Search the data below, and report every line in which "will" occurs.

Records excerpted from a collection
::::::::::

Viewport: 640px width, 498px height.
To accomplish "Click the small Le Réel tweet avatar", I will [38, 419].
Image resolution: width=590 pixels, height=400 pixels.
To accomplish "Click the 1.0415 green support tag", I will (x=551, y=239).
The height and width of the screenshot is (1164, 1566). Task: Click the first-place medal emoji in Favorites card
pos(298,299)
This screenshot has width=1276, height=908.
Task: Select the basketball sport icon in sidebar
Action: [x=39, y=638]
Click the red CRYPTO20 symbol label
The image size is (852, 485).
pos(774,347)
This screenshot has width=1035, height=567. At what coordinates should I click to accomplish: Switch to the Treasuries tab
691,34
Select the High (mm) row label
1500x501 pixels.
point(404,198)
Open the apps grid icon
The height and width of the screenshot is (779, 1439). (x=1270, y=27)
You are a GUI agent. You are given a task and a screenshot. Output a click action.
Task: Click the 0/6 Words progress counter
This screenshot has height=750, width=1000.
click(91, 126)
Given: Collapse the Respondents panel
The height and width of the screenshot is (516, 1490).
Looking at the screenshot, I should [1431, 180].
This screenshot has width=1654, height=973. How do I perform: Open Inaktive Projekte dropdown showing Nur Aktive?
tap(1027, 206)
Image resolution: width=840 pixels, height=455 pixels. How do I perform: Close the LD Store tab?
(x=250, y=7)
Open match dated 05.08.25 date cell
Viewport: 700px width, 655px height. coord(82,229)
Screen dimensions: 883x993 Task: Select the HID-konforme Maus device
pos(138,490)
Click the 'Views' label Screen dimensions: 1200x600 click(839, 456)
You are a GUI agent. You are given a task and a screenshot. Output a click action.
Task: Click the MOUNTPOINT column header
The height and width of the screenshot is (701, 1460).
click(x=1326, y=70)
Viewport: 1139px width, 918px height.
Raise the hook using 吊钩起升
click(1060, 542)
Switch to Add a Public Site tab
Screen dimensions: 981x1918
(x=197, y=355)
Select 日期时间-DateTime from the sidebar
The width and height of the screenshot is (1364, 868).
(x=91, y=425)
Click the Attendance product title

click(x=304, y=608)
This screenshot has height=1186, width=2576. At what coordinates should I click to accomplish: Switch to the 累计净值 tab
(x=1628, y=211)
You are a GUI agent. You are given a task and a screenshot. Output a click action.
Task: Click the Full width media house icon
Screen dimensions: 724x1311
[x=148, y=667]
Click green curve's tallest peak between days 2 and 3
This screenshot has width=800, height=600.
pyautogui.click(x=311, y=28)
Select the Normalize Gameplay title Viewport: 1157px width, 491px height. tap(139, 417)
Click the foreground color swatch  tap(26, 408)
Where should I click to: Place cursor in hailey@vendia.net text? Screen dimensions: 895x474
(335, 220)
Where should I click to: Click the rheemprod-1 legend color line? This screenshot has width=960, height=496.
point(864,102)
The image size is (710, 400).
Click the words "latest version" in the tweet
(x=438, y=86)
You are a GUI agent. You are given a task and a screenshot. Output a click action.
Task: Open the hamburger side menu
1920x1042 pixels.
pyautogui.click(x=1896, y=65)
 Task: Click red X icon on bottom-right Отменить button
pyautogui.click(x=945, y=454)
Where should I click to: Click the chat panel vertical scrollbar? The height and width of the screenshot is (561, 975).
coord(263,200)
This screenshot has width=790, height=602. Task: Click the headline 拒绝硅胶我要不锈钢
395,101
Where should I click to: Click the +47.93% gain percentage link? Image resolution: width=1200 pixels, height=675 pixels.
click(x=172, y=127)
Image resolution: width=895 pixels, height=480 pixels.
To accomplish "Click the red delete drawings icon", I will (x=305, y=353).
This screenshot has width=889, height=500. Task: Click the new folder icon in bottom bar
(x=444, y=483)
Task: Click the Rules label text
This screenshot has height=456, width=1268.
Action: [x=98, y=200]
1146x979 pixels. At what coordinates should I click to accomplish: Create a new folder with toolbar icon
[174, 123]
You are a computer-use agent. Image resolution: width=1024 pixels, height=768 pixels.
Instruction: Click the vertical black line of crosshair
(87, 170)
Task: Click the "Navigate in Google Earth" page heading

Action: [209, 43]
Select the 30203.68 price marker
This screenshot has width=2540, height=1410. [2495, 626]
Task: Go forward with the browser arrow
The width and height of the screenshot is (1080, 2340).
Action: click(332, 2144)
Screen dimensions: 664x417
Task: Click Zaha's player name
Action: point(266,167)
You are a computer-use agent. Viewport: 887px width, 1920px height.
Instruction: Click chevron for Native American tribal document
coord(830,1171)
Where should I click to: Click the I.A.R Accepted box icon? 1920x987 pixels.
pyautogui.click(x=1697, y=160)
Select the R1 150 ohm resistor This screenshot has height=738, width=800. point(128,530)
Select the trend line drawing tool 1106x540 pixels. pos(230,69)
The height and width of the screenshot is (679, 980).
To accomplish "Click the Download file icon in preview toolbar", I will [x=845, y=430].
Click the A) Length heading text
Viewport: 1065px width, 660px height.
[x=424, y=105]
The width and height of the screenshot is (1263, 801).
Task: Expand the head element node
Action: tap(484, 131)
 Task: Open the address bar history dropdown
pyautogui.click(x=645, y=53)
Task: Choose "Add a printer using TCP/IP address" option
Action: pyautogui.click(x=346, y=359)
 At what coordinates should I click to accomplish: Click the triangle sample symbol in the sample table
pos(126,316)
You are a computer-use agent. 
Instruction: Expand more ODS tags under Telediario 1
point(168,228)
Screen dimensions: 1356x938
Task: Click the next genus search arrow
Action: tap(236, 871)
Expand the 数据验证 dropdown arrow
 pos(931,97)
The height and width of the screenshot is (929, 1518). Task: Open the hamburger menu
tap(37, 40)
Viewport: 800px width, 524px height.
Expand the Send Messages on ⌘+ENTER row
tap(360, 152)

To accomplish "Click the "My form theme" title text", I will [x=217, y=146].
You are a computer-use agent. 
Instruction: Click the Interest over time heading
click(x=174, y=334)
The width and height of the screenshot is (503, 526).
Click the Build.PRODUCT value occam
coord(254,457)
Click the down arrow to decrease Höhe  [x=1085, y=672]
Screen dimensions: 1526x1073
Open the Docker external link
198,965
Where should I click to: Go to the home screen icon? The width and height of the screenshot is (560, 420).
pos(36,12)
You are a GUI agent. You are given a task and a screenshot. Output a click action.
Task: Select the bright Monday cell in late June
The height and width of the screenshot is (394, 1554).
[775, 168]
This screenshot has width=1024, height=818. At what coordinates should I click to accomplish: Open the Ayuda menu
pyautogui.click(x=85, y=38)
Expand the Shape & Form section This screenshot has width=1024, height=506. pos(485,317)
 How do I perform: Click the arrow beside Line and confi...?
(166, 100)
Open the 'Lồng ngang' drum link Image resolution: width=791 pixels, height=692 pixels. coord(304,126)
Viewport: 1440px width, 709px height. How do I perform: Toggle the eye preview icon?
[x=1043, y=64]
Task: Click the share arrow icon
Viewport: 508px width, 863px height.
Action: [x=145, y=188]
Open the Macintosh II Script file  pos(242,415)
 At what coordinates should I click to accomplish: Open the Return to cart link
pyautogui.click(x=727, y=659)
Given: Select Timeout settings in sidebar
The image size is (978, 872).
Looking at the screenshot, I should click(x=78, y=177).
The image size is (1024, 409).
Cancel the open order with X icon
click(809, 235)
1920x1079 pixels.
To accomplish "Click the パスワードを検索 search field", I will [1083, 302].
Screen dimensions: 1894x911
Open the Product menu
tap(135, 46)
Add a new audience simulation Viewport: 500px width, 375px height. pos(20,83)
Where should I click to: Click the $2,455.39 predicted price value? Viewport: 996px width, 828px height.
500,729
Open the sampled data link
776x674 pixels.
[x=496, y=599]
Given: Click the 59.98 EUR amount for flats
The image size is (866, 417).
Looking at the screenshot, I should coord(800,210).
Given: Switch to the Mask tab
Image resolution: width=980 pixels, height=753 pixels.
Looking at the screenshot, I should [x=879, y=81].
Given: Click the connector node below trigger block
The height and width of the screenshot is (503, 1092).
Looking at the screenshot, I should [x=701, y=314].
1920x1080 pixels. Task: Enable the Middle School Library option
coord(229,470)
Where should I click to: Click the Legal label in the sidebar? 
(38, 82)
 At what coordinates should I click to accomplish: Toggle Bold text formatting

::::::::::

• [Response to the exercise]:
To accomplish "Click the small Le Réel tweet avatar", I will [38, 419].
To accomplish "Click the 1.0415 green support tag", I will (x=551, y=239).
To accomplish "Click the red delete drawings icon", I will (x=305, y=353).
To accomplish "Click the Download file icon in preview toolbar", I will [x=845, y=430].
To accomplish "Click the "My form theme" title text", I will [x=217, y=146].
To accomplish "Click the パスワードを検索 search field", I will [1083, 302].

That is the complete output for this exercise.